Autor: Teobaldo Coronado Hurtado
Barranquillero reconocido y guapachoso de la barriada es socio inmancable del Club Bordillo. En la tienda del cachaco de la esquina allí tiene su sede; bajo la sombra refrescante de una Acacia, un almendro o un palo mango.
El nombre honorifico que reciben sus miembros, impuesto por el santandereano o el paisa que casi siempre comanda el negocio, es el de “Vecino”.
Somos todos vecinos sin distinción alguna: desde el más humilde de los moradores hasta el más encumbrado de sus contertulios. Socialmente fracasa el fanfarrón que quiera dárselas de encopetado.
En el bordillo del amplio y fresco sardinel que rodea el establecimiento aterrizan todos por igual sin miramiento alguno. Predomina por la gracia caribe la estirpe de los bacanes, es decir los manes que con su sabrosura y mamadera de gallo rinden culto a la vida de un modo, amable, optimista y simpático. La bacanería, expresión autóctona de la idiosincrasia currambera, es contraria a la chabacanería, es decir, a lo vulgar grosero y violento.
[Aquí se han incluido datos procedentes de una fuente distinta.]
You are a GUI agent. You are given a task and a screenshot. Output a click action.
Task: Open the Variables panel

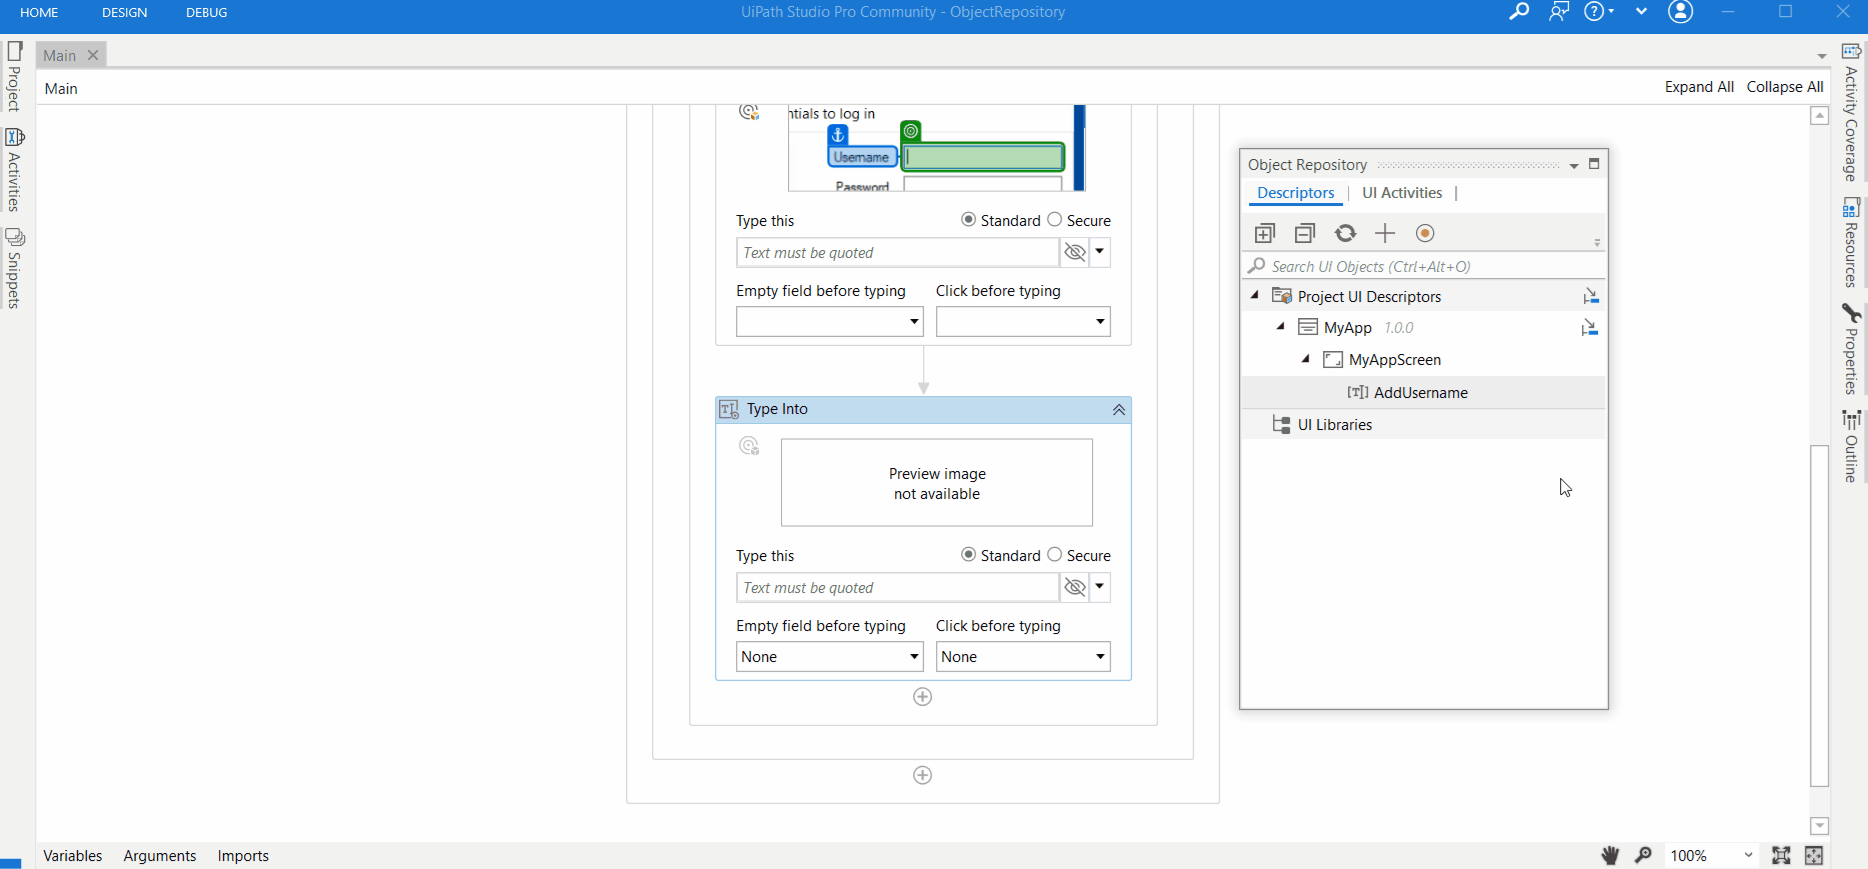(73, 856)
En ese ambiente desprevenido, locuaz, pachangoso, al aire libre, fuera de protocolos se cumplen las sesiones ordinarias y extraordinarias del mayor y mejor centro socio cultural que pueda tener la ciudad Puerta de Oro de Colombia. Sesiones ordinarias: viernes, sábado, domingo y lunes de puente.
Las extraordinarias en un día especial de la semana. Por ejemplo cuando juega el junior tú papá. De cualquiera de estas reuniones bajo el influjo reconfortante de “frías que van y frías que vienen” surge la iniciativa para organizar desde un campeonato de bola trapo hasta la comparsa o cumbiamba del próximo carnaval.
La tertulia, modus operandi, de cada una de las sesiones agota el tema del día en medio de una franca cordialidad desprovista de afanes sectarios.
Para los que residen en la cuadra, la tienda es acogedora continuación de su casa; es la generosa despensa que procura lo indispensable para el diario vivir; sin tantos subterfugios financieros. Si no hay dinero disponible, ni tarjetas de crédito el cartón envolvente de una cajetilla de cigarrillo se convierte en el vale, informal documento, donde el paisano de la tienda anota las compras al fiao del amigo convecino.
Los imponentes supermercados no han podido ni van a acabar con la modesta tienda del barrio porque es el establecimiento donde el vecindario además de resolver su insolvencia domestica despliega la necesaria solidaridad, cordial amistad y convivencia que acerca los unos a los otros como comunidad.
Alimenta y fomenta la diversa tradición cultural de las gentes de la ciudad heredada de nuestros mayores en los distintos sectores donde nacimos y vivimos.
Obvio, existen lugares comunes al espíritu barranquillero. Sin embargo, muy diferente es el estilo vivencial de los residentes en al Barrio Abajo, Rebolo o San Felipe a los que habitan en Boston, las Delicias o el Prado.
Y la tienda, como recinto acogedor del vinculante encuentro intersectorial, es una escuela, entre muchas, donde surge el auténtico sentimiento colectivo del “ñero” en su totalidad Cosmopolita.
La tienda pone a la gente en sintonía con lo que sucede en la ciudad, el país y el mundo. Malévolo atentado contra la tradición barranquillera sería que las autoridades locales, copiando el paramuno ordenamiento capitalino, suprimieran la venta de las “frías bien heladas” en nuestro querido Club Bordillo.
El dios momo nos libre de semejante atropello.